An article in the Journal of the American Medical Association finally added some credence to my observations. Researchers looked at the subject of Medicare age patients receiving primary hip replacements and hip replacement revisions between 1991 and 2008.  They looked at over 1.4 million primary hip replacements and 348,000 hip replacement revisions. When looking at first time hip replacements they found that mean length of stay dropped from 9.1 days in 1991 and 1992 to 3.7 days in 2008.  This resulted in 20% fewer patients going directly home from the hospital and a 17% increase in patients going to skilled or intermediate care nursing facilities by 2007 and 2008.

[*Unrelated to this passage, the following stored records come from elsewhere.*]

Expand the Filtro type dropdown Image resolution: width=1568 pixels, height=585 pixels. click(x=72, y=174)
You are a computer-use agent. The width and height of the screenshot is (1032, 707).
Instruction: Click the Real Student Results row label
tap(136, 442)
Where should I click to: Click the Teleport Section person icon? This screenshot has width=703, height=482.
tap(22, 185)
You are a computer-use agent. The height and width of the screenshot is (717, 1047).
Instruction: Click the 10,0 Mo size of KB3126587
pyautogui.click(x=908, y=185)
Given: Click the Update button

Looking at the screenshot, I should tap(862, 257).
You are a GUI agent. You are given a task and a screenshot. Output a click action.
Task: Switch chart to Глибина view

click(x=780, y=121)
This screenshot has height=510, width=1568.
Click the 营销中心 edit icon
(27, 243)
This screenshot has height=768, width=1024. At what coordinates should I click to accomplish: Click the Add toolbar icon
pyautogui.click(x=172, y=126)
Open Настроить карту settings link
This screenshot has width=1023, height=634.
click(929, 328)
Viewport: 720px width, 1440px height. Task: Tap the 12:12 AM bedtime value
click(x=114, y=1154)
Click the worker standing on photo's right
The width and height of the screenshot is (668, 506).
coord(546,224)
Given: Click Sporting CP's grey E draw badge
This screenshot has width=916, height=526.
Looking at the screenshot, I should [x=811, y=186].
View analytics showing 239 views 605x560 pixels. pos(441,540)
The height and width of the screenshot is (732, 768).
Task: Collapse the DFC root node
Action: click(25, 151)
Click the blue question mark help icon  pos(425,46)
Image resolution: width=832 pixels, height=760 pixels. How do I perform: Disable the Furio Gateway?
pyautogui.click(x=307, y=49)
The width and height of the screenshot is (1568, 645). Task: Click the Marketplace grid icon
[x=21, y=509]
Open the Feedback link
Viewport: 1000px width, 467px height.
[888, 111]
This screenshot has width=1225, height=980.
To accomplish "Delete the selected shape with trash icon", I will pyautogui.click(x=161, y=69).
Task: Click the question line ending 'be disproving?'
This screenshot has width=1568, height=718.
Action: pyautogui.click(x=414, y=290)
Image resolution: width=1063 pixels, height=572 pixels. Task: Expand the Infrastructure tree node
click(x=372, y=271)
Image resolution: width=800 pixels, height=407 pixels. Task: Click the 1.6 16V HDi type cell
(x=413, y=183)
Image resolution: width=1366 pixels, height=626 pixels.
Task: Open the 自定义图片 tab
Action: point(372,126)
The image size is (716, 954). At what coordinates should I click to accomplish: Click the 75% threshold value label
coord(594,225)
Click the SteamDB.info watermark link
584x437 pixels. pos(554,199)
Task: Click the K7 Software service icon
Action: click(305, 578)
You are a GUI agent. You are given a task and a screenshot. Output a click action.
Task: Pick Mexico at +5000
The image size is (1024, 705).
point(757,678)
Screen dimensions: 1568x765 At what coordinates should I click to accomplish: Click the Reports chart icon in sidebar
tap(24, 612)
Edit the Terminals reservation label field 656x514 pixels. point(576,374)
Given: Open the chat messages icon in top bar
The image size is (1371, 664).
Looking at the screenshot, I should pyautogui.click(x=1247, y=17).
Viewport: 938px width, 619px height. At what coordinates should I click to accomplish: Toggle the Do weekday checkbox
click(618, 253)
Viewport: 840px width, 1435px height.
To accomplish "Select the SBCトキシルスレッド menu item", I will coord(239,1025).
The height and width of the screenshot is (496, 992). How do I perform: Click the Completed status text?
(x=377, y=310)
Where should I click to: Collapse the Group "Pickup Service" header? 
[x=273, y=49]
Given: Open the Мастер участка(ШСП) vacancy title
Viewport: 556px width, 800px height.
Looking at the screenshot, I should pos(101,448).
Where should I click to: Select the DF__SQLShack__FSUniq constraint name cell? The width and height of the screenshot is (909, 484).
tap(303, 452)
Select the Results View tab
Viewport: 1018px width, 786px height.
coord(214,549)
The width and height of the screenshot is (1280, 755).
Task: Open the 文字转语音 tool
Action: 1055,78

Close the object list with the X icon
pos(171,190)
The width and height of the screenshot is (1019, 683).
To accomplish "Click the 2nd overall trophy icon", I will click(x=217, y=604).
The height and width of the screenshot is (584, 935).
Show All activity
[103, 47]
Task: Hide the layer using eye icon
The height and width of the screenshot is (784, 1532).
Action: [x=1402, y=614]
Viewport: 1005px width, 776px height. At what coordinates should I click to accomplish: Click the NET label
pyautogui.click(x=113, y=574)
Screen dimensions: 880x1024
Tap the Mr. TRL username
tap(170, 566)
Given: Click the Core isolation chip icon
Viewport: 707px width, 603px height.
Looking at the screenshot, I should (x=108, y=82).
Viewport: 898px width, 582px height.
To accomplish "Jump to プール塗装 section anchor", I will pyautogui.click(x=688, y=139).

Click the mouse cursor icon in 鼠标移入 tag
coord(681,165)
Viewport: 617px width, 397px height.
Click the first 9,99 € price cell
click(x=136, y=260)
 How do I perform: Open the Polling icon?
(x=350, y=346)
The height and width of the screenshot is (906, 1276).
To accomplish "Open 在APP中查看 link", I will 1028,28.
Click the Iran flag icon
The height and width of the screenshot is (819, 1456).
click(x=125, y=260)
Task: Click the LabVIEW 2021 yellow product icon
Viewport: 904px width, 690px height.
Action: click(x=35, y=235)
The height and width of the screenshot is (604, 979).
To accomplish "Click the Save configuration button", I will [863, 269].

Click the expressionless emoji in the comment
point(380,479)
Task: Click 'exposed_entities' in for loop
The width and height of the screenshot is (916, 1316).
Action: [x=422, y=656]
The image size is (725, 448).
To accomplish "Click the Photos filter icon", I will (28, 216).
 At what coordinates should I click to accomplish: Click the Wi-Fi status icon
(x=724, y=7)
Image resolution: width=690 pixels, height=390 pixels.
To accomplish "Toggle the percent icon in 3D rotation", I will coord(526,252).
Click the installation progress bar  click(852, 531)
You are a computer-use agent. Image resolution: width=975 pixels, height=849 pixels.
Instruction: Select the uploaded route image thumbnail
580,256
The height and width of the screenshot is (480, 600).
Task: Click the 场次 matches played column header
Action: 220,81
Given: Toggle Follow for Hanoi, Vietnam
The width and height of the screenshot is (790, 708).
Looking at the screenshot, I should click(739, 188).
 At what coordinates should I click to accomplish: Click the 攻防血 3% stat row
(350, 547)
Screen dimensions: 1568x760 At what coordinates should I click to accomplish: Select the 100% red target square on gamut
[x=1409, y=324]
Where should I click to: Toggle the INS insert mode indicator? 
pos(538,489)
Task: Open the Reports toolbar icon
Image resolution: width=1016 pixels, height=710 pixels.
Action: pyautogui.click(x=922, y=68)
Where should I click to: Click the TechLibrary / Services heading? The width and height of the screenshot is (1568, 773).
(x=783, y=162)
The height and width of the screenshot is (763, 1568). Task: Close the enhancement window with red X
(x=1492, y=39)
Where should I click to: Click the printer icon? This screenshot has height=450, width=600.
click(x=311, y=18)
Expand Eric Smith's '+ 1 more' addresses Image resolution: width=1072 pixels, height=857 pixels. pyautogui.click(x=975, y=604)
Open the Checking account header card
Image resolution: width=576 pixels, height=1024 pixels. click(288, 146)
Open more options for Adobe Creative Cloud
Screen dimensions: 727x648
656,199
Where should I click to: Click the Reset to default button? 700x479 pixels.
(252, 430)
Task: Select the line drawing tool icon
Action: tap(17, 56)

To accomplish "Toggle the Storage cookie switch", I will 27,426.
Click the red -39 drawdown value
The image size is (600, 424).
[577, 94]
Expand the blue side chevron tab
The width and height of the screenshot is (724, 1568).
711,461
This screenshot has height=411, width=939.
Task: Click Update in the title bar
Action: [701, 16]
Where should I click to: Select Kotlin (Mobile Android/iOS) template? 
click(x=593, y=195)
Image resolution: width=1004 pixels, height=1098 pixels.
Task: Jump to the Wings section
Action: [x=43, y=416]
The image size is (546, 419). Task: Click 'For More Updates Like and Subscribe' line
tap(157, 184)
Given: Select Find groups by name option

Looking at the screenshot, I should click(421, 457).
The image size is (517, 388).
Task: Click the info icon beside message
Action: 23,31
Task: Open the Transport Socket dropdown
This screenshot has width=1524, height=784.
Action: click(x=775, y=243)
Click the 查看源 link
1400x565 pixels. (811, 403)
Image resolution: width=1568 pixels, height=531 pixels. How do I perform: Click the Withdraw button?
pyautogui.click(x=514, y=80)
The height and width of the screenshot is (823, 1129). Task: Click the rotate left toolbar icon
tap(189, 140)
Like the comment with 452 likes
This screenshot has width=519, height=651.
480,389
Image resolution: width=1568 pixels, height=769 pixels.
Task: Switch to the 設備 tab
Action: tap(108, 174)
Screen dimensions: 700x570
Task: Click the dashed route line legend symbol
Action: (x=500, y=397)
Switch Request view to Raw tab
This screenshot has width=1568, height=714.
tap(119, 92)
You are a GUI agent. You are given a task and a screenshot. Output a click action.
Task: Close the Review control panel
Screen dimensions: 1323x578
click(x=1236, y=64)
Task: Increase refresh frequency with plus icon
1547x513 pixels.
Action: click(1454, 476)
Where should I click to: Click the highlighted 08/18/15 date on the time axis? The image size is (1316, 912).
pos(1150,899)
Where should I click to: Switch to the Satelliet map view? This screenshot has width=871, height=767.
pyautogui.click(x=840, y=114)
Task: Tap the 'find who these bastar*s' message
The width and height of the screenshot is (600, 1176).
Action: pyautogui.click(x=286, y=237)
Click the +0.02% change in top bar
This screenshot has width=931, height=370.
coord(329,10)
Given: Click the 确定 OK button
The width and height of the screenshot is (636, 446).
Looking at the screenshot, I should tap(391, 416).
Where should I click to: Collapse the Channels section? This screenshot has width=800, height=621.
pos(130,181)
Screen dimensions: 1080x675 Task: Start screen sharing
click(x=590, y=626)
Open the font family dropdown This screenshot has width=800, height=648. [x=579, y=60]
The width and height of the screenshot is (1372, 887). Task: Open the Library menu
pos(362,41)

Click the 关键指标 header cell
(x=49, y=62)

The good news is that the overall death rate at 30 days declined from 0.7% in 1991 to 0.4% in 2008.  The bad news is that the rate of readmissions rate for complications of the surgery within the first 30 days rose to 8.5% in 2007 and 2008.

When we look at look at hip replacement revisions, the length of stay declined from an average of 12.3 days to 6 days. In hospital mortality declined from 1.8% to 1.2% but 30 day mortality increased from 2% to2.4% and 90 day mortality from 4% to 5.2%.  Fewer patients were discharged to home in 2008 than 1991 with a resulting increase in transfer to skilled and intermediate nursing facilities by about 17% at the end of the study dates.  When hospital readmission rate was looked at for revision of hips the readmission rate increased by 2007 and 2008 significantly

This data is about real human beings. It means we have not figured out the correct length of hospital stay for this procedure. It may mean that we have reduced the expense for the hospital stay while increasing the expense to the system, patients and family in other areas of health care accounting.

With regard to revisions of hips, more people are dying and more people are coming back to the hospital for readmission than in the past.  Maybe the orthopedic surgeons need to spend more post operative time attending to their patients directly for a longer hospital stay before transferring them to the care of others at a nursing home?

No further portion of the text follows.